= Sand Lake (Leeds and Grenville United Counties, Ontario) =

Sand Lake is a lake on the Rideau Canal, located in the Township of Rideau Lakes, Ontario, Canada, in the ward of South Crosby. It is 891 ha in surface area, with a maximum depth of 14.3 m and a shore length of 65.5 km

== History ==
Sand Lake is the southernmost of the original pre-Rideau Canal lakes in this area. To the north, water from Opinicon Lake flowed south through a small river to Sand Lake. At the southern outlet of Sand Lake, the 1 mi long Jones Falls Rapids flowed into the White Fish River, which then flowed through Morton Bay on its way to Lower Beverley Lake and from there via the Gananoque River to Gananoque, Ontario. It was part of a native travel route that led from the Ottawa River, up the Rideau River, through the Rideau Lakes, and then to the St. Lawrence River at Gananoque. The lake was a bit smaller, and 8 ft lower, than it is today. The name, Sand Lake, first appears on an 1816 map of the Rideau waterway drawn by Lieutenant Joshua Jebb, Royal Engineer.
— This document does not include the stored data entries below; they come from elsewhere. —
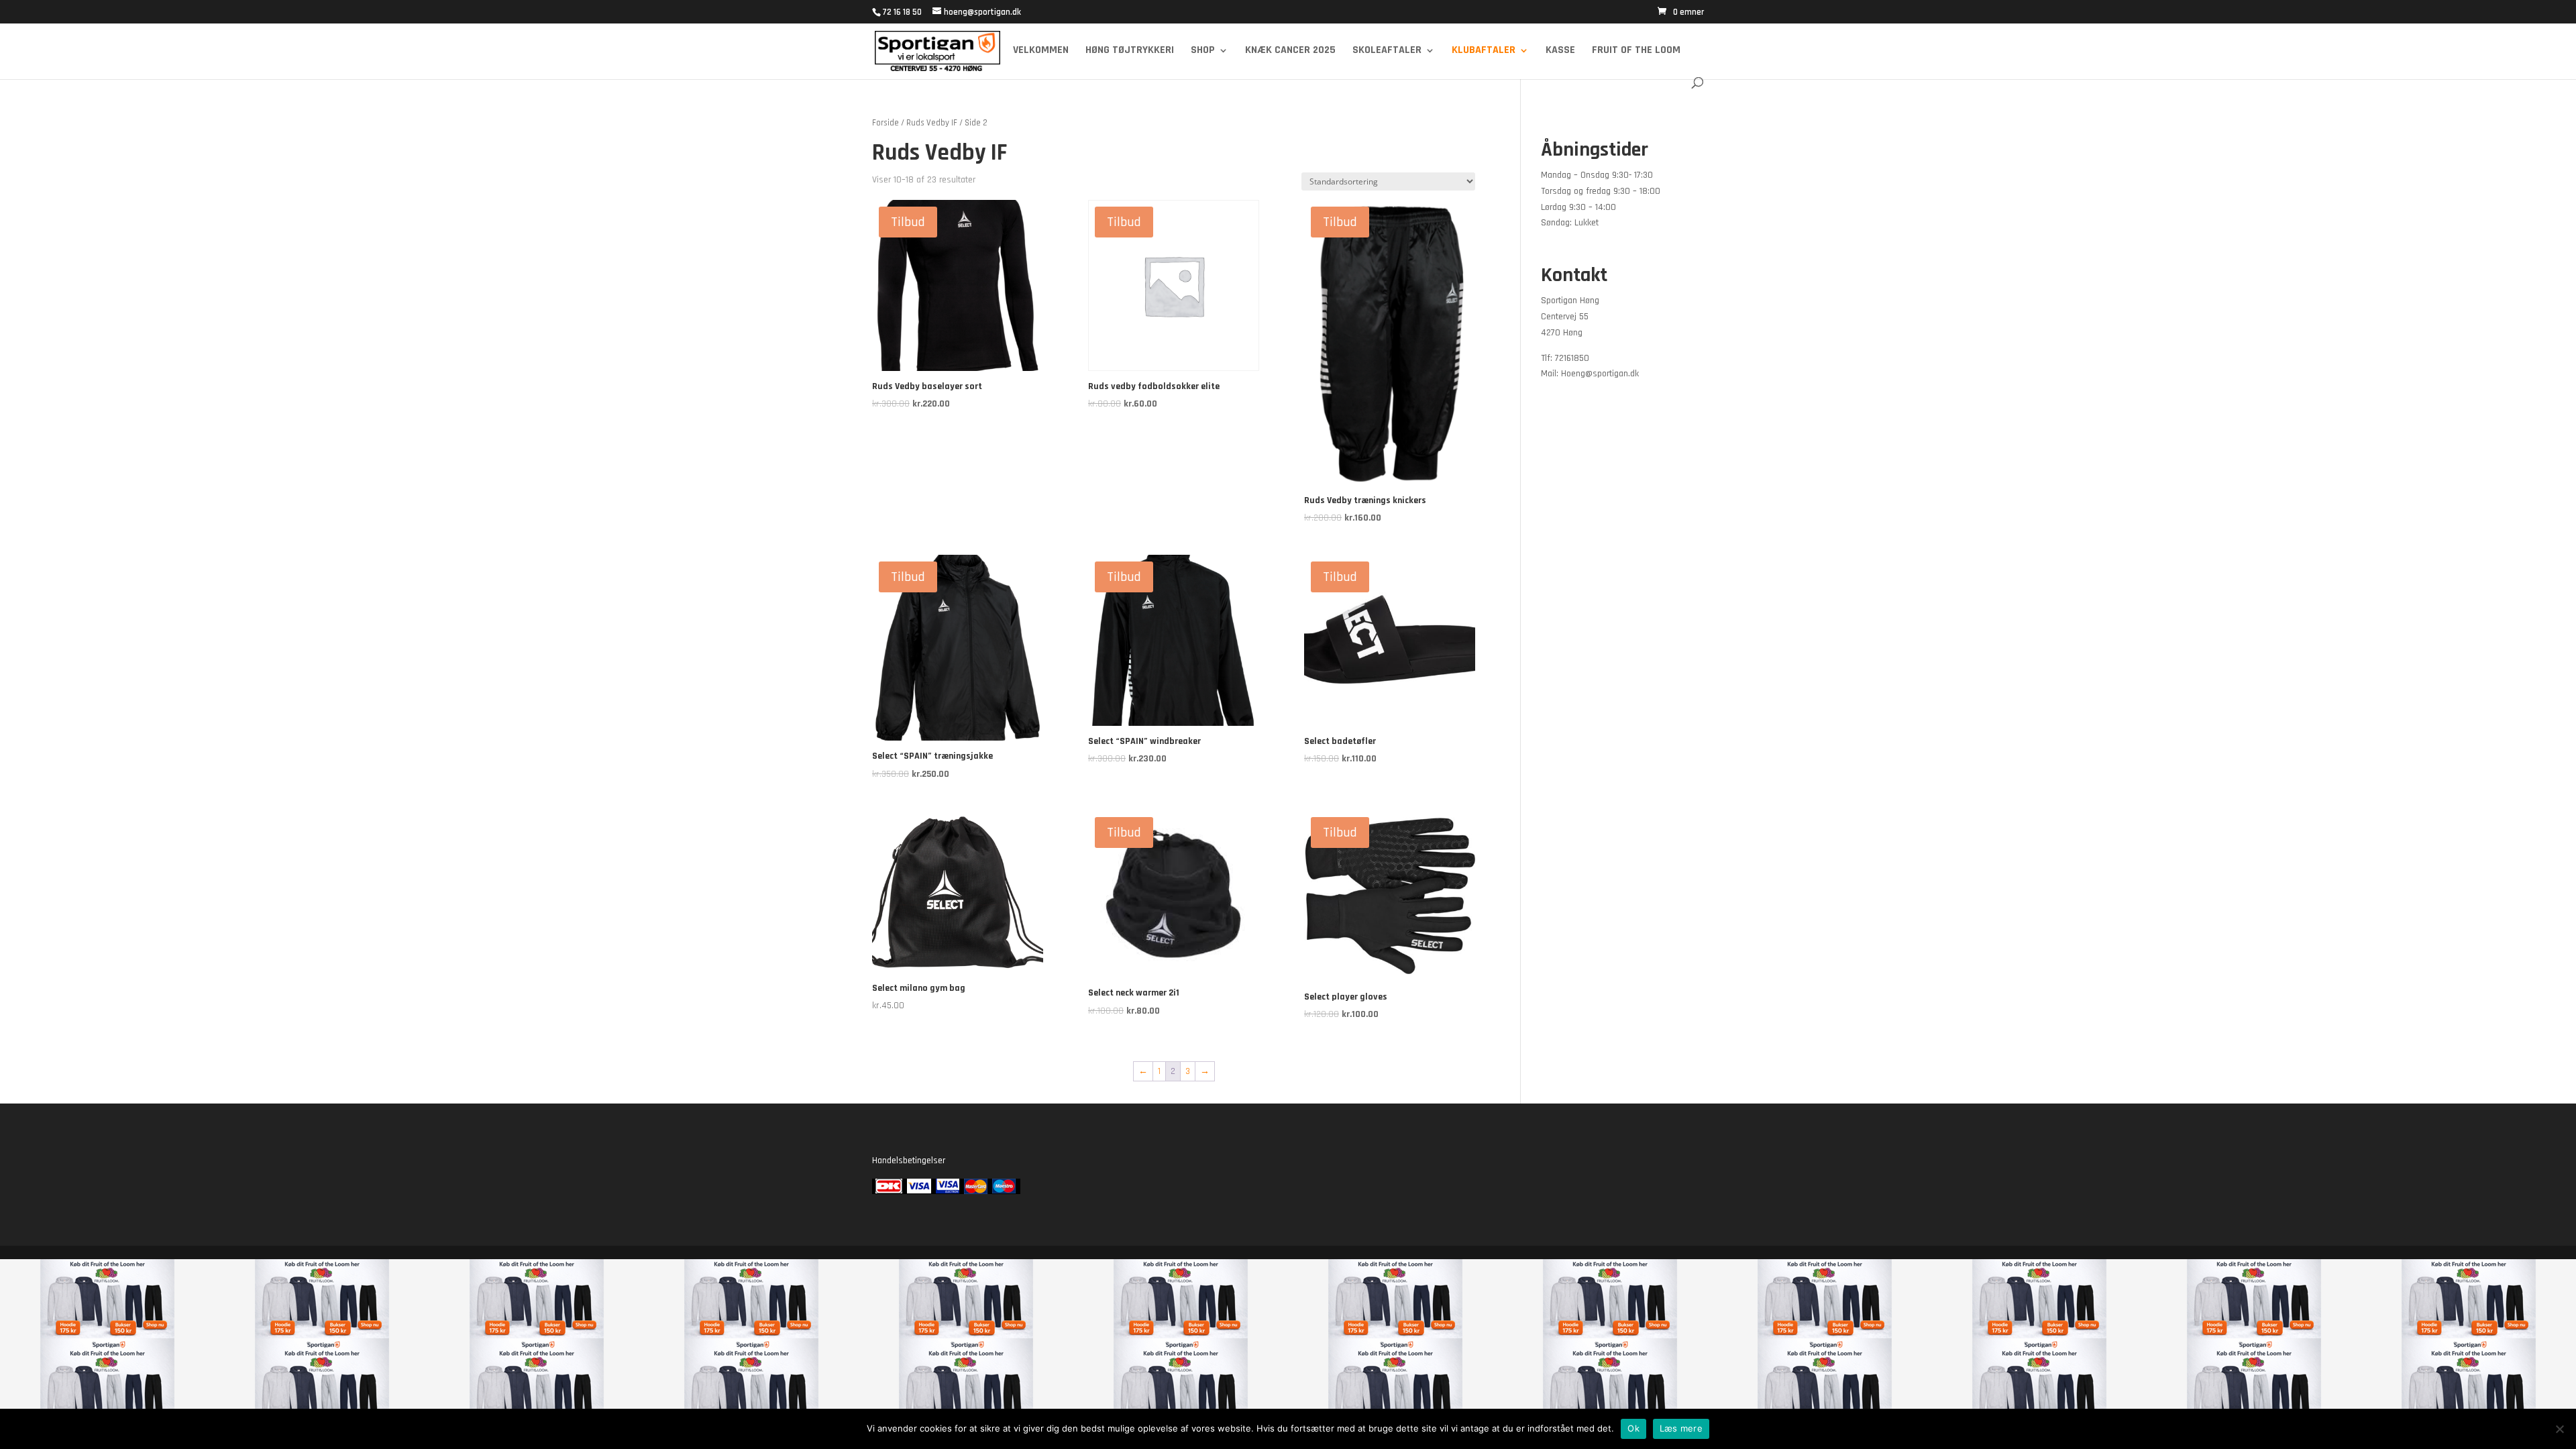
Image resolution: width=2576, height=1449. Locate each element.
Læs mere (1681, 1428)
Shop (1203, 51)
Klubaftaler (1483, 51)
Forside (885, 122)
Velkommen (1041, 51)
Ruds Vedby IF (931, 122)
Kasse (1560, 51)
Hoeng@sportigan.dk (1600, 374)
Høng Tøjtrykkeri (1129, 51)
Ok (1633, 1428)
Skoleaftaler (1386, 51)
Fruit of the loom (1636, 51)
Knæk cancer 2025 (1290, 51)
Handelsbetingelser (908, 1161)
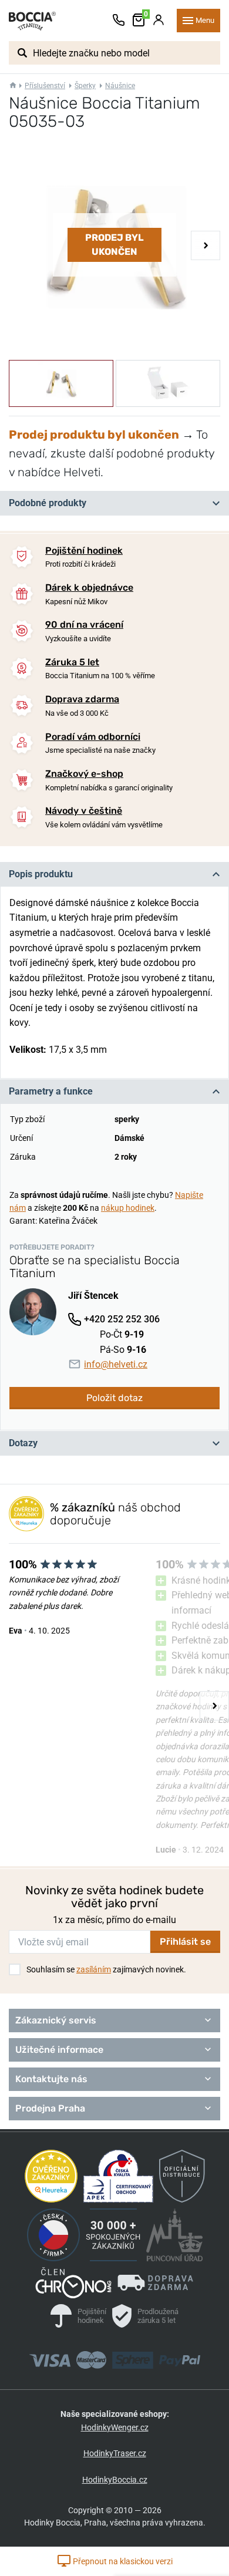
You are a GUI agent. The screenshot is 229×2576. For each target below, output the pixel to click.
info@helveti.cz (115, 1364)
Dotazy (23, 1443)
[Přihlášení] (158, 20)
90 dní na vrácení (84, 624)
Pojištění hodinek (84, 550)
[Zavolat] (118, 20)
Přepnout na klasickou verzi (122, 2561)
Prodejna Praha (50, 2108)
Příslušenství (45, 86)
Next (205, 245)
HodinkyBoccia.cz (114, 2479)
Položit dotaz (114, 1397)
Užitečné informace (59, 2049)
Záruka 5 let (72, 662)
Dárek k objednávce (89, 587)
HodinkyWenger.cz (115, 2427)
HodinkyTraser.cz (114, 2453)
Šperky (85, 86)
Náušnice (120, 86)
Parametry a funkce (51, 1091)
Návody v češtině (83, 810)
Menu (205, 20)
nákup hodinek (127, 1208)
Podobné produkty (47, 503)
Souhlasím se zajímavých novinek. (106, 1969)
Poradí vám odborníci (92, 736)
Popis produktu (41, 874)
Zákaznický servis (55, 2020)
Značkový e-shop (84, 773)
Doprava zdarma (82, 699)
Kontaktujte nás (51, 2079)
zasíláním (93, 1969)
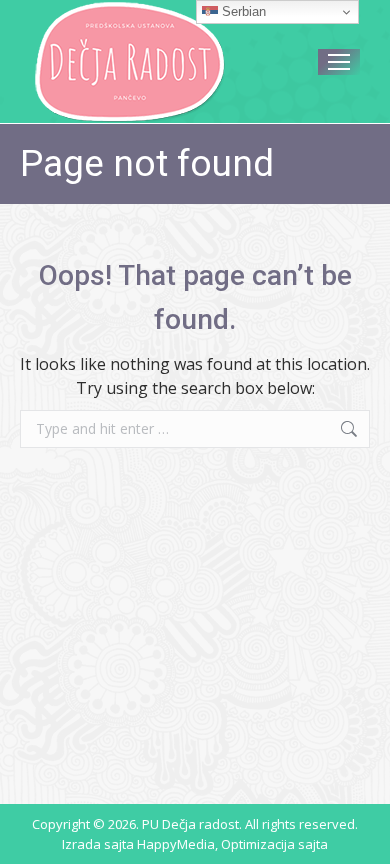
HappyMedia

In about 1820, settler Walter Davis Jr., set up a sawmill on the rapids between Opinicon Lake and Sand Lake in the location occupied by today's Davis Lock. That location was then known as Davis's Rapids. The British military purchased Davis's sawmill and property in 1829 so that a lock for the new Rideau Canal could be built there.

The lake was described in 1828 by surveyor John Burrows (who called it "Davies Lake") as “The view of Davies Lake is very pleasing. The many islands, as if floating on a transparent mirror which mellowed and reflected by the tint of the morning, strikes the contemplative mind with a sensation of pleasure not easily forgotten”

In late 1831, the level of the lake was raised by 8 ft with the completion of the Jones Falls Dam, part of the Rideau Canal. That dam drowned the upper portion of the Jones Falls Rapids and extended the lake south to the locks at Jones Falls. At the north end of the lake, the completion of a dam and lock at Davis's Rapids in late 1831 provided for boat navigation between Sand Lake and Opinicon Lake. The Jones Falls Locks at the south end of Sand Lake provide a navigation connection to what is now Whitefish Lake (a manmade lake).

In about 1803, a miller's dam at today's Morton, backed up the flow from the White Fish River and sent it south to the Cataraqui River. In 1831, this was converted into a Rideau Canal dam, which changed the flow of water from Sand Lake so that it entered the Cataraqui River rather than the Gananoque River. Today Sand Lake is considered part of the Cataraqui River watershed.

== Ecology ==

Sand Lake is a mesotrophic lake with a phosphorus content of 13.8 ug/L and a calcium content of 24.8 mg/L (2018 values). The clarity of the lake is about 4.9 m (2018 secchi average). The lake acidity is neutral, likely buffered by the underlying geology which mostly consists of crystalline limestone.

Sand Lake is located on the rocky exposures of the Frontenac Axis. Forests are generally made up of a mix of trees dominated by white pine, red oak, white oak, maple, and basswood.

In 2001 the lake was invaded by zebra mussels, which had the initial impact of increasing the clarity of the water by 30%. Zebra mussel populations have declined since the invasion and appear to be at a steady state.

The lake is host to healthy fish populations, including popular warm-water game fish such as largemouth bass and black crappie.

There are stable populations of common loons and ospreys on the lake. In the early 2000s, Canada geese started to nest on the lake. In about 2014, the first nesting bald eagles were observed on the lake. It was also at about that time that a blue heron rookery appeared on the lake.

== Cottaging ==

The first cottages appeared on the east side of the lake (the first area with road access to the lake) in the late 1800s. Two major cottage property developments occurred in the 1960s, the development of Birch Island by Birch Island Estates (which consists of approximately 60 cottages today), and the development of Sand Lake Estates by Opinicon Properties Ltd. (about 47 cottages today ). Cottage development continues as farmers sell off their waterfronts, and the shoreline of the lake is about 75% developed.